Urinschäden auf dem Marmorboden durch Stehpinkler führen nicht in jedem Fall zu einem Schadensersatzanspruch des Vermieters.
Nach Kündigung einer Mietwohnung und während der Wohnungsübergabe wurden in einem vom AG Düsseldorf zu entscheidenden Fall, verschiedene Beschädigungen festgestellt. Darunter die Beschädigung eines Marmorbodens durch Urinablagerungen. Eine vollständige Erneuerung durch den Vermieter musste vorgenommen werden, da eine Reinigung nicht mehr ausreichte um den Schaden zu beheben.
Nach Ansicht des AG Düsseldorf ist zunächst ein Anspruch des Vermieters aus § 280 Absatz 1 BGB nicht gegeben, da dem Mieter kein Verschulden an der Beschädigung des Marmorbodens trifft. Zwar stand unzweifelhaft fest, dass die Verunreinigungen durch Urin aufgrund des Stehens während des Toilettenbesuches zurückzuführen sind. Doch ist es unerheblich, ob das Stehen selbst zur vertragsgemäßen Nutzung der Mietsache gehört. Denn „trotz der in diesem Zusammenhang zunehmenden Domestizierung des Mannes ist das Urinieren im Stehen durchaus noch weit verbreitet. Jemand, der diesen früher herrschenden Brauch noch ausübt, muss zwar regelmäßig mit bisweilen erheblichen Auseinandersetzungen mit – insbesondere weiblichen – Mitbewohnern, nicht aber mit einer Verätzung des im Badezimmer oder Gäste-WC verlegten Marmorbodens rechnen.“ Das Stehen selbst löst damit kein Verschulden des Mieters aus.
Weiterhin kann von einem Mieter nicht erwartet werden, dass er die Auswirkung von Urin auf Marmor kennt.
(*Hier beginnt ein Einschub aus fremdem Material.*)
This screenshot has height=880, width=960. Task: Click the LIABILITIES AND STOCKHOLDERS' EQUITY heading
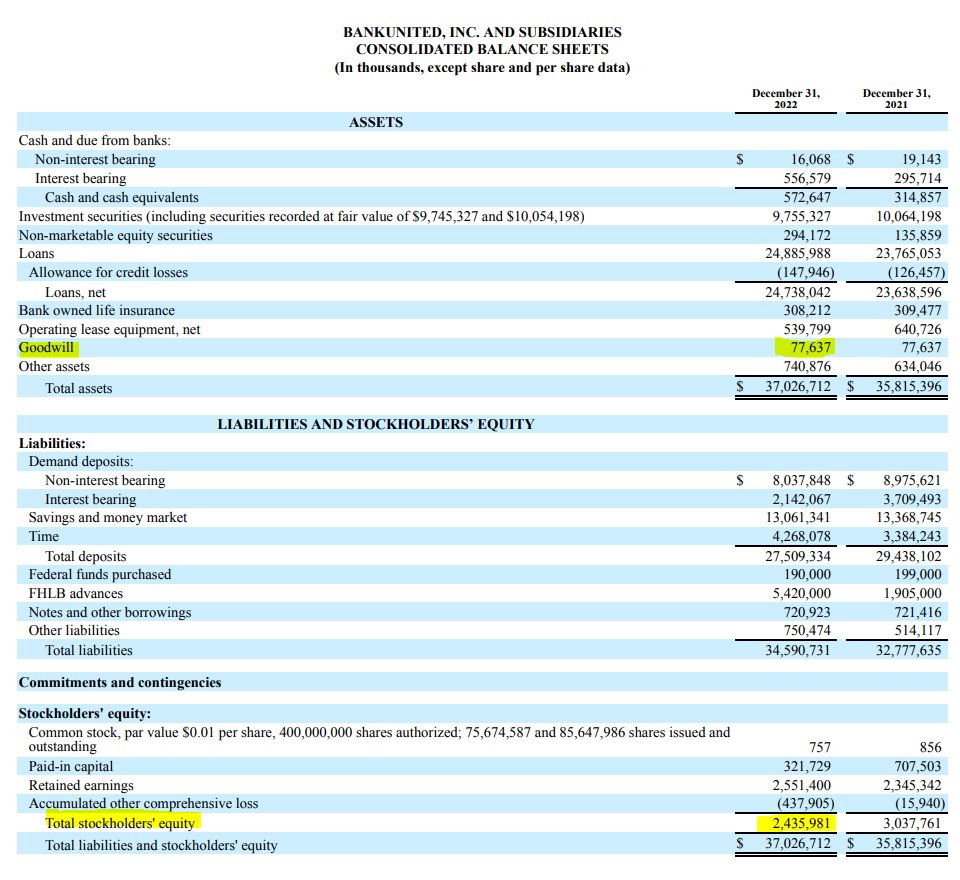pos(376,424)
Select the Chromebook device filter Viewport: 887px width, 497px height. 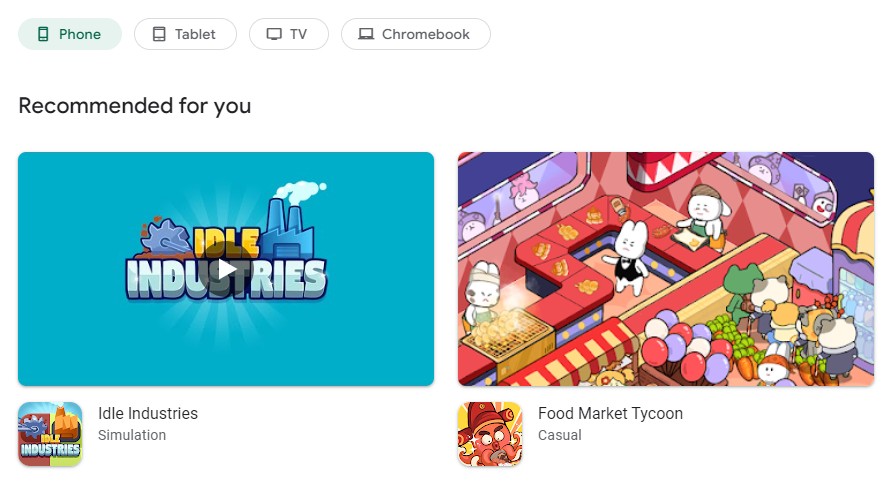416,34
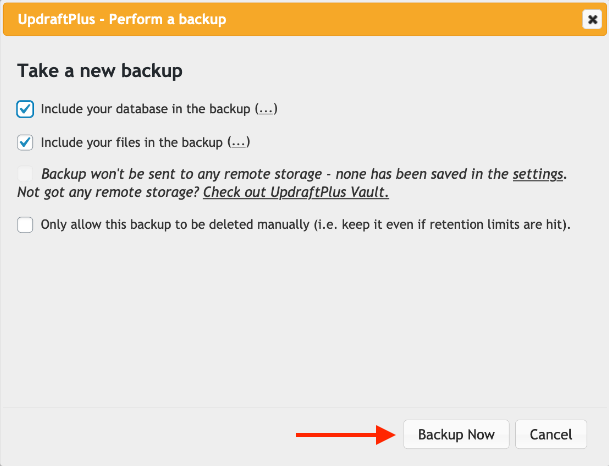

Der Mieter wurde in diesem Fall auch nicht auf die Möglichkeit der Entstehung eines Schadens vom Vermieter hingewiesen, obwohl der Vermieter den erforderlichen Kenntnisstand hatte. Daraus ist zu schließen, dass bei „Erteilung eines entsprechenden Hinweises“ durch den Vermieter, ein Verschulden des Mieters und damit ein Schadensersatzanspruch des Vermieters bejaht werden könnte. Wie jedoch höhere Gericht in einem solchen Fall entscheiden, bleibt abzuwarten.